A projected 34.9 million Americans will travel 50 miles or more from July 1 through 5. Of those, 31.4 million will be going by automobile.
But they may be a little tight-fisted compared with last year. AAA predicts that average spending for travelers will be $644 per person, down $50 from a year ago.
DUI patrols
Law officers in Spokane are in the midst of a weeklong effort to catch impaired drivers.
An X-52 DUI patrol started Thursday with extra officers out in the field from police departments in Spokane, Spokane Valley, Cheney, Liberty Lake, Airway Heights and Eastern Washington University. The Spokane County Sheriff’s Office and Washington State Patrol are also involved.
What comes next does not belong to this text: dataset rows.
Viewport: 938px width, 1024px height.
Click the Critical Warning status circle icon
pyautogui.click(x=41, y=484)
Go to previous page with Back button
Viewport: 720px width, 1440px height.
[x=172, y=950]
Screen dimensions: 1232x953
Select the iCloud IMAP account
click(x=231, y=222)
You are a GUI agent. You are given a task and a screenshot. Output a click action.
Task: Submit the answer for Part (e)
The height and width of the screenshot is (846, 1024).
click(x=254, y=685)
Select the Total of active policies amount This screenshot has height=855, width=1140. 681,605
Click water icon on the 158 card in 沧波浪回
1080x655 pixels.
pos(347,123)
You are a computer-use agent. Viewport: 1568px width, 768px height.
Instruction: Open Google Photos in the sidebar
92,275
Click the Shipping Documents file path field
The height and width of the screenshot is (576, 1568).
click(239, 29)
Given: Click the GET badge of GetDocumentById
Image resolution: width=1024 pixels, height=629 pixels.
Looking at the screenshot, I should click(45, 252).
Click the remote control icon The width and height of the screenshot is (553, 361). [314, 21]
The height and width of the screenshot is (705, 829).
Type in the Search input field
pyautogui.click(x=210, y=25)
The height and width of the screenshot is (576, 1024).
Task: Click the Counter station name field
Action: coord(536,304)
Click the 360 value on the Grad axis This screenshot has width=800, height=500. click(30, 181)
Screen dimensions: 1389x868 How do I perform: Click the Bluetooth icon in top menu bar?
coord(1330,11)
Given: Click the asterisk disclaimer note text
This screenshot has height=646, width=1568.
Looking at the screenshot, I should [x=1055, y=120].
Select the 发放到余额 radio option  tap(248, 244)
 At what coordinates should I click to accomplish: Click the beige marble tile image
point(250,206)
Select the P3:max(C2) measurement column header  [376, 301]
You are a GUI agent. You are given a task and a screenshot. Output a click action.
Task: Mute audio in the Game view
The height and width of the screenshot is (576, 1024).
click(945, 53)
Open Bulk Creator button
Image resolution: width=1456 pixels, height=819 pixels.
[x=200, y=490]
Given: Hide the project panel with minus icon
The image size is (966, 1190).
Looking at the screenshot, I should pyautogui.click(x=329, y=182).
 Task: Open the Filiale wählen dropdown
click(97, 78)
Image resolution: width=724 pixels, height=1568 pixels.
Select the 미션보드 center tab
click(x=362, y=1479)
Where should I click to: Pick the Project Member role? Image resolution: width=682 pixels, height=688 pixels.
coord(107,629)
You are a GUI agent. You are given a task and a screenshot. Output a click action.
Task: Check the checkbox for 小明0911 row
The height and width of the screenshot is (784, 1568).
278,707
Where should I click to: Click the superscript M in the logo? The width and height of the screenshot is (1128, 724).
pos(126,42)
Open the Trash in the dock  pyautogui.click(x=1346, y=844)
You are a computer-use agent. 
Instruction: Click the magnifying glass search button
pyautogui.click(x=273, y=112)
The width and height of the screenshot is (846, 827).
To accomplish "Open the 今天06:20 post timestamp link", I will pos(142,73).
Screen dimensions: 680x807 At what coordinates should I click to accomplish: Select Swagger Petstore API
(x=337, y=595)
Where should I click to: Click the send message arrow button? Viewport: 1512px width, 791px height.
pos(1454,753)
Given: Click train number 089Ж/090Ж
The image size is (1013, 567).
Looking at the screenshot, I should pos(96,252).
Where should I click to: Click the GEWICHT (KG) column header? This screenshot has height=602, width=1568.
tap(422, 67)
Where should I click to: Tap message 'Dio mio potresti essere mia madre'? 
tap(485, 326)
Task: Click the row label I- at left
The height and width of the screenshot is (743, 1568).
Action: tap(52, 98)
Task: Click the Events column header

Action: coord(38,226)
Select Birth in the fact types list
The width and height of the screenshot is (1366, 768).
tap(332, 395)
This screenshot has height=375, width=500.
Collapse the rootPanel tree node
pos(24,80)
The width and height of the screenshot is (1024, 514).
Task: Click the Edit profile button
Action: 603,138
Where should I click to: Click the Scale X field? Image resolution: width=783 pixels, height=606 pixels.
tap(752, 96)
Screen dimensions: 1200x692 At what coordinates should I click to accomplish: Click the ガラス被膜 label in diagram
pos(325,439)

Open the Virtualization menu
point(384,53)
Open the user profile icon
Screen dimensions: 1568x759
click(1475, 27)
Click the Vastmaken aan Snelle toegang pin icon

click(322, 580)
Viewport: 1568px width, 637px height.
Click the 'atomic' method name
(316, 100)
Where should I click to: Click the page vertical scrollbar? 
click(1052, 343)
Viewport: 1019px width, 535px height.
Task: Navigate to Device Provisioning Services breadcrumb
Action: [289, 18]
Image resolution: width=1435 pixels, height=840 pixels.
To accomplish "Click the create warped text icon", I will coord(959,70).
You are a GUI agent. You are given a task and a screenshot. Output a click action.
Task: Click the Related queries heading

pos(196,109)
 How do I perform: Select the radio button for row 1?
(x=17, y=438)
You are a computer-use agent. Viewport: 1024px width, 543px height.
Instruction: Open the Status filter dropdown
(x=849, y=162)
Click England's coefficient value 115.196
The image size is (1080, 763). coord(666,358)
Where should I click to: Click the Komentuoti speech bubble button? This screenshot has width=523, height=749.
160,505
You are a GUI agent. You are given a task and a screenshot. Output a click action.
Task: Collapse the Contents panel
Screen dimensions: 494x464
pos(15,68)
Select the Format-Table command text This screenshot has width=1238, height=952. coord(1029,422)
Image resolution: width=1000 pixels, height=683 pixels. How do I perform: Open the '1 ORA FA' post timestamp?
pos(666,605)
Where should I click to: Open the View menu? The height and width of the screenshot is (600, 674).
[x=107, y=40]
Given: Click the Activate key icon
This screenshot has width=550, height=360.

The effort, mainly during evening hours, is being financed through state and federal traffic safety grants.
It is part of the state’s strategic Target Zero effort to end all traffic fatalities and serious injuries by 2030.
Freeway taking shape
Drivers on U.S. Highway 2 near Farwell Road will notice a big change today.
The contractor working on a $55 million job to lower the highway and build a series of bridges for a new north Spokane freeway has routed traffic onto the new lowered lanes as of Sunday night.
The construction zone will continue to have one southbound lane and two northbound lanes while work on the job continues into next spring. A construction speed of 45 mph will continue as well.
Street work
•North A Street from Francis to Beacon avenues is now closed for reconstruction under a $754,000 job that is being financed with a 2004 voter-approved bond issue.
In addition to A Street, work is also planned on segments of Audubon Street, Beacon, Holyoke Avenue, Houston Avenue and Lindeke Street.
•The reconstruction closure of Nevada Street from North Foothills Drive to Providence Avenue was creating minor traffic backups on alternate routes last week, especially for drivers wanting to turn left on Empire Avenue and go southbound on Division Street.
•Sprague Avenue at Myrtle Street has reopened to one lane of travel in each direction. The restrictions have been due to sewer installation for the county’s new wastewater plant at the former stockyards site in east Spokane.
Poll: No to tolls
PEMCO Insurance found in a poll that 62 percent of respondents are less likely to use the Evergreen Point Floating Bridge in Seattle once tolls begin next spring, the insurance company said.
The tolls are needed to help fund a new bridge for state Highway 520.
Most people said they’d drive out of their way, but 11 percent said they would take advantage of car pools more often.
If tolls are enacted on the Interstate 90 floating bridges, motorists would be five times more likely to use public transit, the poll found.